I've found that my children and family are far more helpful for healing, the connection through our conversations far more challenging and meaningful. My youngest has only known a world in which Mom frequently delivers elaborate Sphinx-like riddles or speaks in word puzzles. His little ears are also always listening, but he takes what he hears as an opportunity to bond with me; enthusiastically joining in the collaborative translation effort as we add strange new words and phrases to our group lexicon.
Reading your account of interacting with the AI left me feeling on edge, like when you want to get away from a relentlessly negative person. The conversation with your son led me to imagine a children’s book illustrating the circadian rhythms of forest animals, which took the edge away again.
That was brave.
This reminds me so much of Philip K. Dick. No story in particular, but in many of his stories, cheap, mass-produced crap, even (maybe especially) toys, are vectors of some non-human agency, AI or totalitarian system or alien species, to dominate humanity.
‘Dickish’ was a word that came to mind several times, for that and other reasons.
This piece hit me like a quiet punch.
Not because Arthur turned out to be a bad product (most of us expected that), but because of the image at the end: you, your son, the garbage truck, the tiny ritual of holding hands. That contrast, a device engineered to mimic intimacy versus a toddler’s delighted “deer asleep”, says more about the state of technology than any policy paper ever could.
I keep thinking: maybe the real scandal isn’t that these gadgets spy on us, but that they siphon off the small, unremarkable moments that make a life, the pseudo-conversations, the library walks, the honk of a truck.
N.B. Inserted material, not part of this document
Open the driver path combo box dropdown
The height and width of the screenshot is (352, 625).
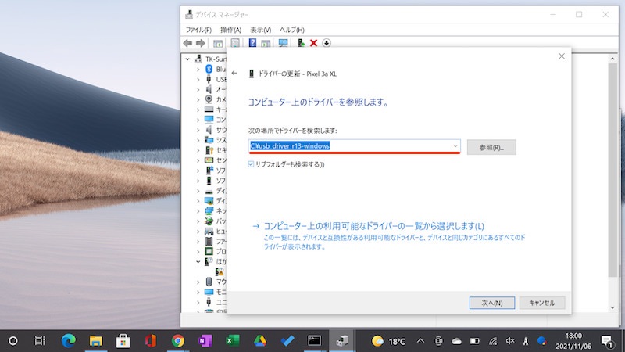(455, 145)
Things no AI can give back.
Do you think the greater danger is surveillance… or the slow erosion of our appetite for the messy, imperfect connections that actually make us human?
My hope is that one these AI things will be the last straw and make everyone realize we need to spend more time offline, with our actual social network
Btw, did you consider recycling it instead? Bc of its electronic components
I was reading your post and then I couldn't decide if it was real or fiction... Then I saw the trailer of this “Friend” thing, and I watched it and I couldn't decide if it was a real thing too! Then I checked out the site of the producers, and I was kind of shocked that this really exists! So I turned back and read the rest of your text.... It's kind of unbelievable someone would actually be using a shit like that. It just doesn't make sense.
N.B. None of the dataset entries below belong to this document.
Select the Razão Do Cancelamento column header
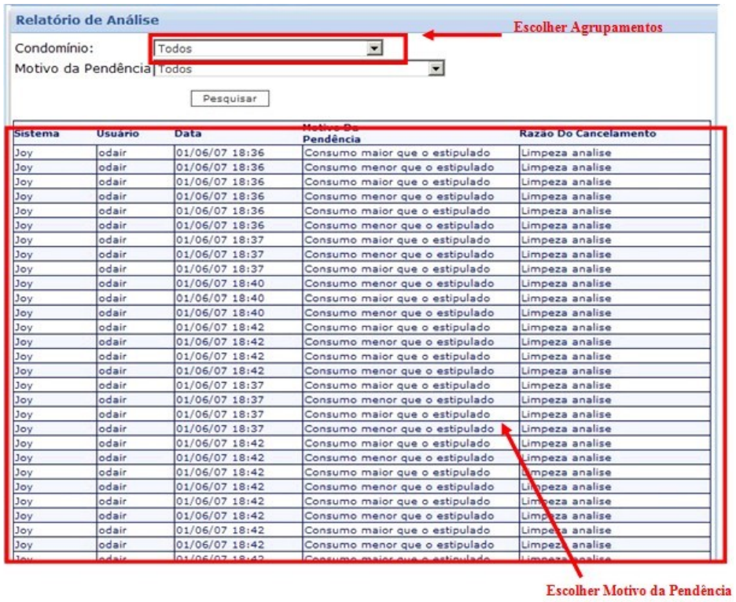 pos(587,134)
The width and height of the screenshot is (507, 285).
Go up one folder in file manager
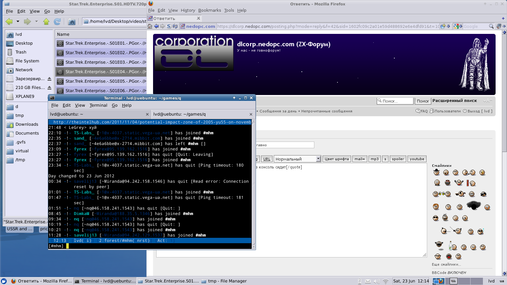click(46, 22)
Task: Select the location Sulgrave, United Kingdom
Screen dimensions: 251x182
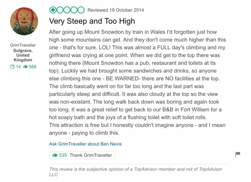Action: point(24,55)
Thank you Jared for this story. It is a reminder to stay away from this sort of thing and stick to a simple life with good, real people, pen and paper, and a real physical book.
My word, that sounds so terribly creepy. I’ve been seeing ads for it and it scares the crap out of me. Thanks for sharing.
Well, at the very least I guess it's reassuring that this isn't a maximally dystopian manipulation bot and just a crappy product like all the others we already use. That's the lesser of two dystopias, in a way.
Only slightly tangentially related… a great picture book came out this year called Every Monday Mabel about waiting for the trash collection (and other really human really real things).
I am sorry about your experience with the AI. I am glad you destroyed it, for me that destruction represented it's machine-ness. It is not all-powerfu,l all-knowing, always listening, we still have the choice wether we let it be part of our lives.